Sarcopenia, an age-related degenerative skeletal muscle disorder, is strongly associated with adverse clinical outcomes including recurrent falls, functional disability, frailty, and increased mortality. Emerging evidence suggests that systemic chronic inflammation plays a central role in muscle wasting. Although macrophage migration inhibitory factor (MIF) is a known pro-inflammatory cytokine in various inflammatory diseases, its role in sarcopenia development remains unclear. We found significantly elevated plasma levels of MIF, TNF-α, IL-6, and IL-8 in sarcopenia patients, which were inversely correlated with muscle strength. In vitro , we demonstrated that MIF exposure directly induced atrophy in C2C12 myotubes.
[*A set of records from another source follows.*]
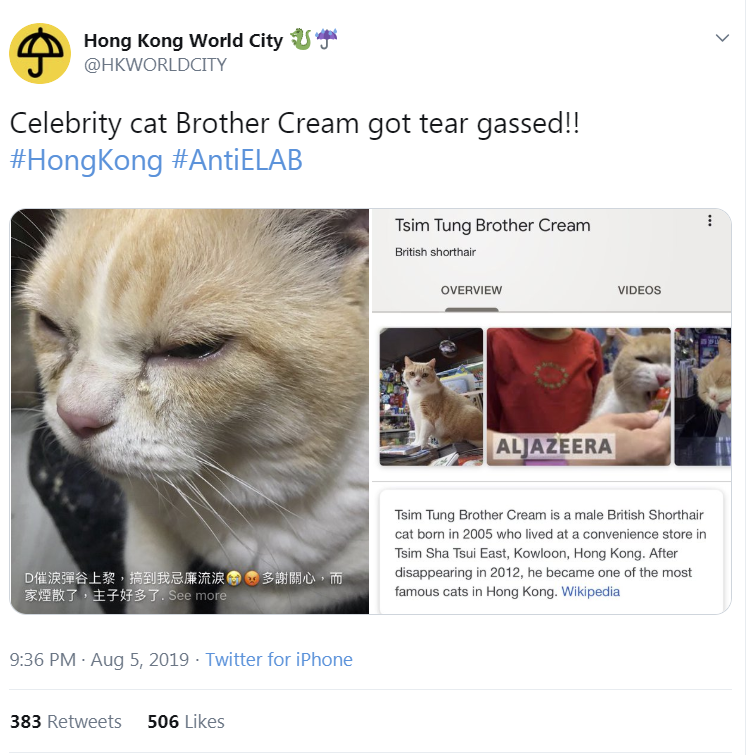Click the purple umbrella emoji beside the name
Screen dimensions: 746x755
click(326, 39)
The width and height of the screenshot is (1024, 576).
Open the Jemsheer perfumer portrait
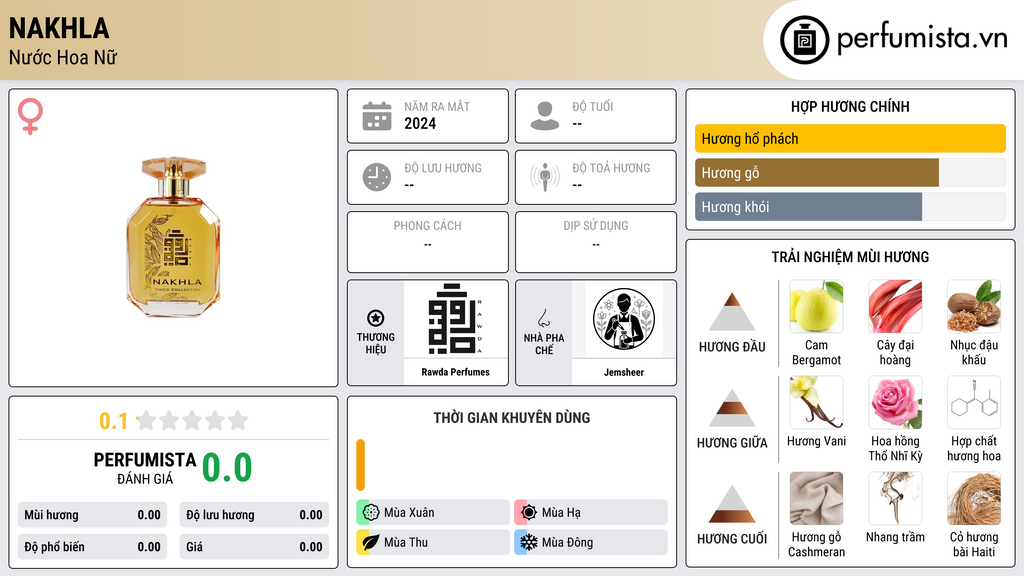tap(624, 319)
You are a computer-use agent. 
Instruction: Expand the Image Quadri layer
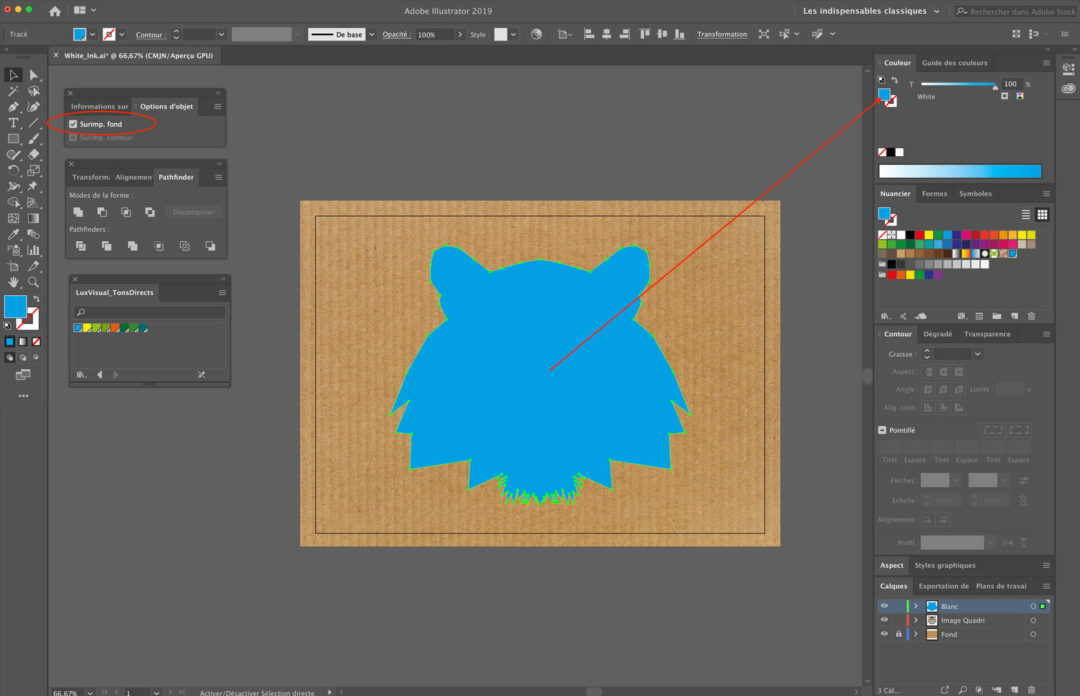(915, 620)
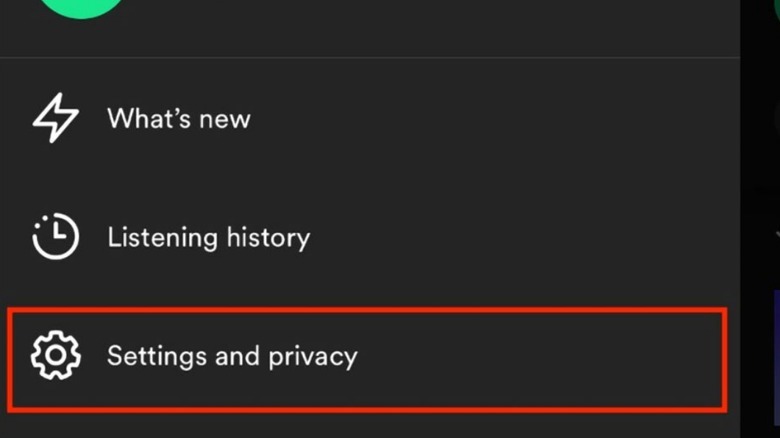Click the clock icon for listening history
780x438 pixels.
56,237
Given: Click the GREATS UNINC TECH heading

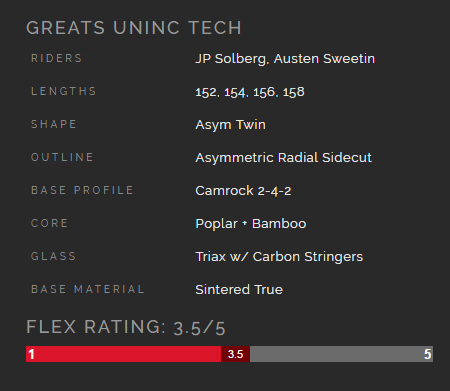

Furthermore, our study showed that MIF induces excessive ROS production, activating the TXNIP/NLRP3 inflammasome pathway and subsequent pro-inflammatory responses. Consistent with these findings, in vivo administration of 4-IPP significantly alleviated muscle mass loss and functional decline in a Dexamethasone (DEX)-induced murine sarcopenia model. Our findings demonstrate that MIF is a key regulator of inflammatory muscle atrophy, supporting its potential as a therapeutic target for sarcopenia.